──────── Text segment
In the early 1900s, the use of sunglasses started to become more widespread, especially among the pioneering stars of silent movies. It is commonly believed that this was to avoid recognition by fans, but the real reason was they often had perennially sore eyes from the powerful arc lights that were needed due to the extremely slow speed film stocks used. The stereotype persisted long after improvements in film quality and the introduction of ultraviolet filters had eliminated this problem. Inexpensive mass-produced sunglasses were introduced to America by Sam Foster in 1929. Foster found a ready market on the beaches of Atlantic City, New Jersey, where he began selling sunglasses under the name Foster Grant from a Woolworth on the Boardwalk.
Sunglasses first became polarized in 1936, when Edwin H. Land began experimenting with making lenses with his patented Polaroid filter.
────────────────
──────── Dataset
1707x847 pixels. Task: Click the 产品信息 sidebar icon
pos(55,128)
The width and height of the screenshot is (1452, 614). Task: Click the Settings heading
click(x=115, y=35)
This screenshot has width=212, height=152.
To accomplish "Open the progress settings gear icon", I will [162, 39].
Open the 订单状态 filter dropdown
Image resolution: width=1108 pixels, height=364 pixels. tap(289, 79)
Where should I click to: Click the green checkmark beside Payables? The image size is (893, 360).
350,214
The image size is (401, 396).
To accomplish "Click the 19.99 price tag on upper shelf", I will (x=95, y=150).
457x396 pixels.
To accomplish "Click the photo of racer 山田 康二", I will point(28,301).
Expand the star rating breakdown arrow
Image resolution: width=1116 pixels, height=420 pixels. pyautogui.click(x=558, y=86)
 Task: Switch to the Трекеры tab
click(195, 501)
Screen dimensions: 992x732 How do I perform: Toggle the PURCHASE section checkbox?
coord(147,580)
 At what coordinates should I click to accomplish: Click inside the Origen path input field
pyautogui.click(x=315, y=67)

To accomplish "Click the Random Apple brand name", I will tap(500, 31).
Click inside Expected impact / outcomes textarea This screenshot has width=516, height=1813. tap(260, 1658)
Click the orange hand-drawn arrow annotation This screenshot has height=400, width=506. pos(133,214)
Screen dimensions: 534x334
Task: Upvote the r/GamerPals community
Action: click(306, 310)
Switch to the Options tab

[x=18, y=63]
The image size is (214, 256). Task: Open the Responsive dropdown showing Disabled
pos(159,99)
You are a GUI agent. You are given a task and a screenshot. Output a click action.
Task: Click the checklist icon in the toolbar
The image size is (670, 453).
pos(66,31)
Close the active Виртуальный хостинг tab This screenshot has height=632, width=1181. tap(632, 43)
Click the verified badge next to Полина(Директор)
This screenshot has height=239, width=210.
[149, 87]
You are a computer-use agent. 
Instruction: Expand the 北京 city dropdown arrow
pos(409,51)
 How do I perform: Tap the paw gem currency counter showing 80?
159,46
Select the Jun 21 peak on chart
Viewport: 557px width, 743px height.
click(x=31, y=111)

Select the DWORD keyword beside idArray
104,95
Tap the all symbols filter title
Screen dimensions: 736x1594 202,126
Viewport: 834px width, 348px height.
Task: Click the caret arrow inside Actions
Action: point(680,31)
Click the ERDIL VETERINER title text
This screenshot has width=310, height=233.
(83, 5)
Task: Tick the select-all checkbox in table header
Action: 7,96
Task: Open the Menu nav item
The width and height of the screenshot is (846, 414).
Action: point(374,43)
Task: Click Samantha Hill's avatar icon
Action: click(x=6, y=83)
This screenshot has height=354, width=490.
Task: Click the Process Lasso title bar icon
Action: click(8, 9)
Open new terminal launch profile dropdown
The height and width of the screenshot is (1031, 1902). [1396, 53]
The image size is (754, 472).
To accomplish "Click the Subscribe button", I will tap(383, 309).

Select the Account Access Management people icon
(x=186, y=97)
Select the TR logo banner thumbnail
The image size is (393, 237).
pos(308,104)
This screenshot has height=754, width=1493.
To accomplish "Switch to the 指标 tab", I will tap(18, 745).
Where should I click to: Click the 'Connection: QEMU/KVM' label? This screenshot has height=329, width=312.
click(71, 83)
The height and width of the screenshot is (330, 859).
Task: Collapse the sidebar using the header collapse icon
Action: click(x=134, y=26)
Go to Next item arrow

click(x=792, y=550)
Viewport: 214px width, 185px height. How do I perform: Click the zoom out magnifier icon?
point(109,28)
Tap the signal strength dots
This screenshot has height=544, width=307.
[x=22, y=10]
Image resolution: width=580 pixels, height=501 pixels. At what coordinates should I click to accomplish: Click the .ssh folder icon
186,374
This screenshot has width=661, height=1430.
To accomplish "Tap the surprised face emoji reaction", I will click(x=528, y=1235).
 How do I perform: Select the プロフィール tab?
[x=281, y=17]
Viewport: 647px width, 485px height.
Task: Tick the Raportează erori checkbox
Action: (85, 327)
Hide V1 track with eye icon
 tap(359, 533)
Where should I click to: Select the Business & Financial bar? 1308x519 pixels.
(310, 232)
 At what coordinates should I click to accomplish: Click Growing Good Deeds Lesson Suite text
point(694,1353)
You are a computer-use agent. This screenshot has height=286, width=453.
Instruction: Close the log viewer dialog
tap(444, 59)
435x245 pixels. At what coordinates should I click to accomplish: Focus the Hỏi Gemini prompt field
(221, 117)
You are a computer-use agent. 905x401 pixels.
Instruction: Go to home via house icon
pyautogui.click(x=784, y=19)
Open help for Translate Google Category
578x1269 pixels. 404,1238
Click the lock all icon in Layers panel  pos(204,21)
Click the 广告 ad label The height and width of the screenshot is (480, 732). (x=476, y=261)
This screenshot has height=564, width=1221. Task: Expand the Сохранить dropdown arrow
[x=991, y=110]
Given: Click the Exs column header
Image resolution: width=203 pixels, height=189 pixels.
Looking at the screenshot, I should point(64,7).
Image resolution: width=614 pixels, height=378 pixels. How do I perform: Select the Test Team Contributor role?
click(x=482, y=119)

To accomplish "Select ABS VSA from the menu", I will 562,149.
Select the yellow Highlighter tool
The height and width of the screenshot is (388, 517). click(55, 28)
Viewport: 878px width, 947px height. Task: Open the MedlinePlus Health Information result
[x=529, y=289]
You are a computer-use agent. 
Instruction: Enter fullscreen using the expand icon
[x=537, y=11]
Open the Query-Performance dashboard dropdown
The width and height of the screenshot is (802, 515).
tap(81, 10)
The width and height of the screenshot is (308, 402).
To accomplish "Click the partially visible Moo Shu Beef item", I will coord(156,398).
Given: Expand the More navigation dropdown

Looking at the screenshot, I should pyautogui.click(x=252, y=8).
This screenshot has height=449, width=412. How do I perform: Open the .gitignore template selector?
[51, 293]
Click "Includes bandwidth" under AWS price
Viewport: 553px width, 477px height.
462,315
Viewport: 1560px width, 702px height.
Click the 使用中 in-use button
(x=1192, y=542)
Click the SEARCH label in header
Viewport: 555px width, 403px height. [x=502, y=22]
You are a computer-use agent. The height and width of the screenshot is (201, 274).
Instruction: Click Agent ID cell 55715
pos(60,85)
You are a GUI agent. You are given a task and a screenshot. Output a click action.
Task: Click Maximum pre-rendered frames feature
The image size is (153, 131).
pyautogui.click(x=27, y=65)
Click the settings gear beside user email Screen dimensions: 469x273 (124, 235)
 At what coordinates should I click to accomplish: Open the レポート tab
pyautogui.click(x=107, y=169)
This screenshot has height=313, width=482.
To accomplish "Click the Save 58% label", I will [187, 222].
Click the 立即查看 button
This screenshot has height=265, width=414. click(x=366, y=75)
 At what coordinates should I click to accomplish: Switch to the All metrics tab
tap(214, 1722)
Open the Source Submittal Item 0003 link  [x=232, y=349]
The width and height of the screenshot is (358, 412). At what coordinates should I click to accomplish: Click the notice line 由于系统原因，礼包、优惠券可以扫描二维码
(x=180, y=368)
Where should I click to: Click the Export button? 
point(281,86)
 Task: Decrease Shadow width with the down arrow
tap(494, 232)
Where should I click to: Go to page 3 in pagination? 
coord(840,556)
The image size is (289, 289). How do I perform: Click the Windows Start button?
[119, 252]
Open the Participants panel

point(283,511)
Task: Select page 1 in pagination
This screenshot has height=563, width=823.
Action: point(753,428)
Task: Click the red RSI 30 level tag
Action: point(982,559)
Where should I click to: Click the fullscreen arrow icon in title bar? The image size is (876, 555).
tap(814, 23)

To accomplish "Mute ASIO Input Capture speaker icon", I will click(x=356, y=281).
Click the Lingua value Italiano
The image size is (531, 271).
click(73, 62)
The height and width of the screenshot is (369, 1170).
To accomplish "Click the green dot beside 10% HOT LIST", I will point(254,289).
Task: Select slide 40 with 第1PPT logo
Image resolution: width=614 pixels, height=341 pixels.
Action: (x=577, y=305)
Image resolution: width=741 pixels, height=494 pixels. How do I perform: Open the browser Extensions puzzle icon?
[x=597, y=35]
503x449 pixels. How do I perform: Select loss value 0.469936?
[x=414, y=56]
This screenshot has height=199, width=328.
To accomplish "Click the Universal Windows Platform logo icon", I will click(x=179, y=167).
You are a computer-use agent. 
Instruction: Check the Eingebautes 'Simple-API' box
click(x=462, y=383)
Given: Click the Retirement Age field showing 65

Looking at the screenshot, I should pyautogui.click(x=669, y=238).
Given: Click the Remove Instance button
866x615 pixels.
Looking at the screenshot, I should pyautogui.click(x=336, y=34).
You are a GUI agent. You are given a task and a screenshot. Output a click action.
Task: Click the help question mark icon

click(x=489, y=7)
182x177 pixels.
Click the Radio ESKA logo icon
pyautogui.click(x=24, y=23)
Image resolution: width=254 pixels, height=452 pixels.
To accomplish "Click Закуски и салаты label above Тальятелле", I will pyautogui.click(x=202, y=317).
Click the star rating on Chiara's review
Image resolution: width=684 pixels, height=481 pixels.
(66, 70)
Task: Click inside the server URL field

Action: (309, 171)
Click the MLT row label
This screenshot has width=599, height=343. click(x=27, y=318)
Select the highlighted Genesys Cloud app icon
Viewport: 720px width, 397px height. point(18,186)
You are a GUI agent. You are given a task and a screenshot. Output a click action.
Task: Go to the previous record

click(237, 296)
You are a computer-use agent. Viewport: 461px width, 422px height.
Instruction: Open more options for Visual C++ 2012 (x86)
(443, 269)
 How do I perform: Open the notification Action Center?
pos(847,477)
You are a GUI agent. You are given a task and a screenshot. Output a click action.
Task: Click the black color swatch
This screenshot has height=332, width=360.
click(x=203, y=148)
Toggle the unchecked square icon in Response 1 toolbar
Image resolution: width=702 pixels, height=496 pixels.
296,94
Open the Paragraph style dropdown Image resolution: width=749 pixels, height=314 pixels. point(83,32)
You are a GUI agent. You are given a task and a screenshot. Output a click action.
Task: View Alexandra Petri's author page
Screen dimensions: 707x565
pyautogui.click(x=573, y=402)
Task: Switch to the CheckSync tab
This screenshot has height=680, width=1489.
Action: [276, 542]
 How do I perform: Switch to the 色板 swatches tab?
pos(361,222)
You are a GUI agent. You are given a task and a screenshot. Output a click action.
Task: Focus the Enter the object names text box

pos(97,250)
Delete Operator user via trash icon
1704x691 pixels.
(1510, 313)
────────────────
_Task requirements:_
Quote the passage on the history of sunglasses, giving the stretch from "In the early" through "patented Polaroid filter." word for word.

_Your solution:_
In the early 1900s, the use of sunglasses started to become more widespread, especially among the pioneering stars of silent movies. It is commonly believed that this was to avoid recognition by fans, but the real reason was they often had perennially sore eyes from the powerful arc lights that were needed due to the extremely slow speed film stocks used. The stereotype persisted long after improvements in film quality and the introduction of ultraviolet filters had eliminated this problem. Inexpensive mass-produced sunglasses were introduced to America by Sam Foster in 1929. Foster found a ready market on the beaches of Atlantic City, New Jersey, where he began selling sunglasses under the name Foster Grant from a Woolworth on the Boardwalk.
Sunglasses first became polarized in 1936, when Edwin H. Land began experimenting with making lenses with his patented Polaroid filter.